В общем, через каких-нибудь полчаса Лукашин притащил к Ступиным, где его поджидал с машиной Чугаретти, целую охапку разного курева. А кроме того, в кармане у него лежала еще накладная на десять килограммов гвоздей — тоже из начальника орса выбил.
Гвозди нужны были позарез — вот-вот начнут крыть коровник, и потому Лукашин тотчас же послал Чугаретти на базу к реке — авось еще застанет там кладовщика.
— Я, кажется, задержусь немного, сказал на прощанье Лукашин. — А ты на всех парах домой да по дороге, ежели не совсем темень будет, прихвати жатку. А то утром за ней скатайся, пока то да се…
Окрыленный удачей, Лукашин от Ступиных направился в милицию, вернее к Григорию. Рубить ихний узел.
Григорий замучил их до смерти. На развод с Анфисой не соглашается — хоть ты башку ему руби. Это милиционер-то, страж законности! Затем — сколько еще разводить канитель вокруг дома? Ни тебе, ни мне. Ни я вам свою половину не продам, ни вашу не куплю. Живите в полузаколоченном доме! Давитесь от тесени в одной избе.
Как все-таки это хорошо, что на свете есть показательные колхозы! Всю жизнь клял их за иждивенчество, за то, что на чужом горбу едут, а сейчас, когда ему в милиции сказали, что Григорий с Варварой и двумя милиционерами на уборочной в показательном колхозе, он чуть не подпрыгнул от радости. Надо, вот как надо покончить с этим делом, но если можно отложить хотя бы на недельку разговор с Григорием, то он за то, чтобы отложить.
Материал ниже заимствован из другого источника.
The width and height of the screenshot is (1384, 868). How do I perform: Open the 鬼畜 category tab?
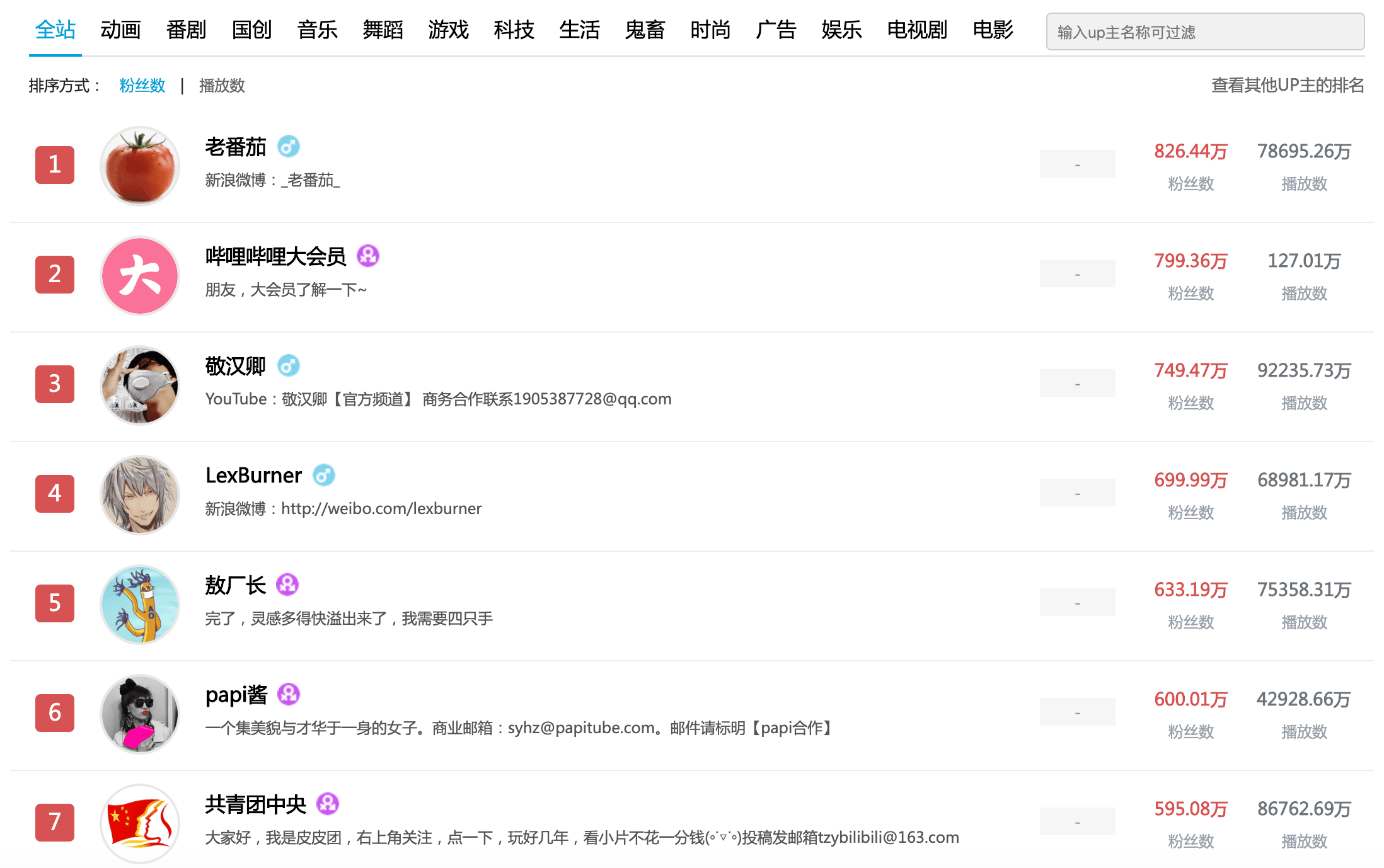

В приемной Подрезова, куда впопыхах примчался Лукашин — он все боялся опоздать, — по-прежнему томились редактор районки и директор средней школы.
— Евдоким Поликарпович знает, что вы здесь, — тихо и вежливо сказал помощник.
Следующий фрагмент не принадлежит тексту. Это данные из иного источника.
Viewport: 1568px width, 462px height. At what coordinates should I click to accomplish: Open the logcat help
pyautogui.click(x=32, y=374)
Лукашин поблагодарил и подсел к редактору — у того в руках был «Крокодил».
Редактор знал его — раза два был в Пекашине по поводу строительства коровника и даже чай пил у него, — но тут, в райкоме, на виду у портретов, которые взирали на них с двух стен, счел невозможным такое занятие, как совместное разглядывание веселых картинок в журнале, и, отложив его в сторону, стал расспрашивать, как поставлена в колхозе политико-воспитательная работа в связи с развертыванием уборочных работ на полях.
Лукашин отвечал в том же духе, в каком спрашивал редактор: политико-воспитательная работа поставлена во главу угла… политико-воспитательной работе уделяется большое внимание… политико-воспитательная работа — основа основ успеха, — а потом вдруг встал: вспомнил давешний разговор с Фокиным про парторга.
Интересно, интересно… Кого Фокин решил дать ему в комиссары?
Лукашин прямо прошел в инструкторскую — не пошлют же в колхоз кого-нибудь из завотделами!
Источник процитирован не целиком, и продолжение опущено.